Sermon on Matthew 11:2-11, by Hubert Beck

Now when John heard in prison about the deeds of the Christ, he sent word by his disciples and said to him, "Are you the one who is to come, or shall we look for another?"  And Jesus answered them, "Go and tell John what you hear and see: the blind receive their sight and the lame walk, lepers are cleansed and the deaf hear, and the dead are raised up, and the poor have good news preached to them.  And blessed is the one who is not offended by me."
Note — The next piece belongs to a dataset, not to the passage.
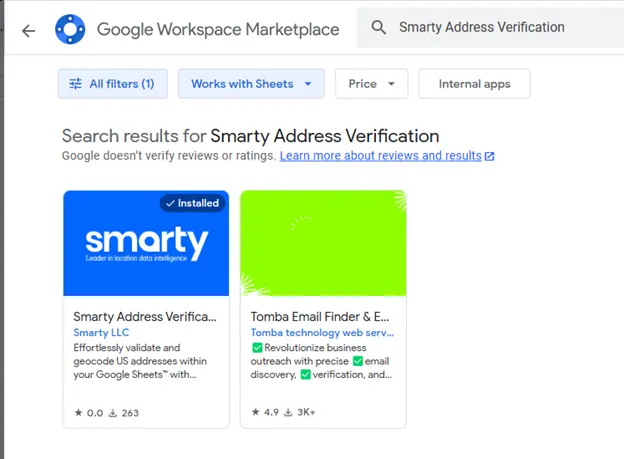Click the download count icon on Tomba card
The image size is (624, 459).
tap(288, 411)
As they went away, Jesus began to speak to the crowds concerning John:  "What did you go out into the wilderness to see?  A reed shaken by the wind?  What then did you go out to see?  A man dressed in soft clothing?  Behold, those who wear soft clothing are in kings' houses.  What then did you go out to see?  A prophet?  Yes, I tell you, and more than a prophet.  This is he of whom it is written:

"Behold I send my messenger before your face;

who will prepare your way before  you."

Truly, I say to you, among those born of women there has arisen no one greater than John the Baptist.  Yet the one who is least in the kingdom of heaven is greater than he."  (English Standard Version)

Have you ever considered what it must be like to be thrown into a cell of solitary confinement?  On a tour of Alcatraz one is shown cells such as these.  Not only were they places of isolation from others, but they were places devoid of light, of any convenience whatever.  Food passed through an opening and basic toilet facilities are all that the inhabitant of such a cell can expect.  I try on occasion to imagine what it would be like to live in such a cell for weeks or even months at a time.

What an impact it must make on a person's psyche!  It is to return to a mother's womb without any of the life-preserving surroundings that lead to birth.  Solitary confinement in its extremity is enough to destroy a person's life before it ends in a tomb-like atmosphere.  Never must a person "live with one's own self" in quite the same way that this kind of an experience requires.  It can drive one mad.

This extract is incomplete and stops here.